→ What this task involves: Line by line, reproduce exactly the beginning of the listing below, ending with the line that contains "Check the Onderhoud buitenkant box" and adding nothing.

→ Record excerpts:
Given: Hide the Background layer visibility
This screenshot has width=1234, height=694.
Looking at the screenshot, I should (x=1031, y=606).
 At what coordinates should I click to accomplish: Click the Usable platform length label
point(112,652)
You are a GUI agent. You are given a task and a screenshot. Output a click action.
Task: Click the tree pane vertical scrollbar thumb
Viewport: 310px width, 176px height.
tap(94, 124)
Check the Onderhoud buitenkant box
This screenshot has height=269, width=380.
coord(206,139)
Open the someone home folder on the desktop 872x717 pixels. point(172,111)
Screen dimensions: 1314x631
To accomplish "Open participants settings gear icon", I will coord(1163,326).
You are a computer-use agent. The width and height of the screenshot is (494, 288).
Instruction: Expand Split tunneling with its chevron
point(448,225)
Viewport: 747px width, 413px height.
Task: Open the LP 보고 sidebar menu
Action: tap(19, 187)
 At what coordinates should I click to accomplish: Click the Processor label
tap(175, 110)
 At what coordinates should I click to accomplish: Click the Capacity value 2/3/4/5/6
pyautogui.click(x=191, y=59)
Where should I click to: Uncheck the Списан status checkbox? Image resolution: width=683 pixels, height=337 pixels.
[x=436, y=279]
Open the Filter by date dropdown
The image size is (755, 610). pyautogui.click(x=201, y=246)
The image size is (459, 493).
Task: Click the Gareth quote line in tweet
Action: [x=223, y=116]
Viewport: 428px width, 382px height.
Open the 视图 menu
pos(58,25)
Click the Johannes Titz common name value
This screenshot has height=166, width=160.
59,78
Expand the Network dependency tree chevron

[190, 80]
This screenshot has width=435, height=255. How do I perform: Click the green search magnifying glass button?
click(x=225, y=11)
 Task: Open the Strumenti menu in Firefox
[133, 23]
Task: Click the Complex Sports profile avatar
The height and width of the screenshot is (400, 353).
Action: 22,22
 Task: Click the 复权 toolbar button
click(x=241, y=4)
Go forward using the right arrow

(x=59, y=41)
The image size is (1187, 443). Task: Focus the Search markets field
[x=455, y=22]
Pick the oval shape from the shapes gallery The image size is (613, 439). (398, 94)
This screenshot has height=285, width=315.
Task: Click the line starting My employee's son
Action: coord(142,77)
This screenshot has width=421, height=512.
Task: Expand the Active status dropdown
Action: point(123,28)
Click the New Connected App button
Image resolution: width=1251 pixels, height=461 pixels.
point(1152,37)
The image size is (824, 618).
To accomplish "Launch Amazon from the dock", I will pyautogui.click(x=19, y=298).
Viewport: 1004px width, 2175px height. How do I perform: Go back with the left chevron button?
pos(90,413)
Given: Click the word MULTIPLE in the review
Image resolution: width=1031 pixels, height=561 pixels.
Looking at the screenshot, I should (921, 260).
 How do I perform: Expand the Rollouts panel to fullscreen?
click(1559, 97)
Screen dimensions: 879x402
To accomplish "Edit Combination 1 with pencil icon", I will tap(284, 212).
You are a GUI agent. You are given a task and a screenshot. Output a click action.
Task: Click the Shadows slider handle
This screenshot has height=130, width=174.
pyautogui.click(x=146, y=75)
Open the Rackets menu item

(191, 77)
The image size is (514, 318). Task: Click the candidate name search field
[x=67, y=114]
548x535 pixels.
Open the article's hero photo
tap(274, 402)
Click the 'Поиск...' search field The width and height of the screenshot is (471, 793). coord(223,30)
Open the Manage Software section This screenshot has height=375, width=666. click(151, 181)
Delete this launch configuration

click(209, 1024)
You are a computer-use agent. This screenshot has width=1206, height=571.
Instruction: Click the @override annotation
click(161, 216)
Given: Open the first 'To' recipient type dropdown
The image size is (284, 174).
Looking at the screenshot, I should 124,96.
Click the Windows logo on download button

→ Task response:
Given: Hide the Background layer visibility
This screenshot has width=1234, height=694.
Looking at the screenshot, I should (x=1031, y=606).
 At what coordinates should I click to accomplish: Click the Usable platform length label
point(112,652)
You are a GUI agent. You are given a task and a screenshot. Output a click action.
Task: Click the tree pane vertical scrollbar thumb
Viewport: 310px width, 176px height.
tap(94, 124)
Check the Onderhoud buitenkant box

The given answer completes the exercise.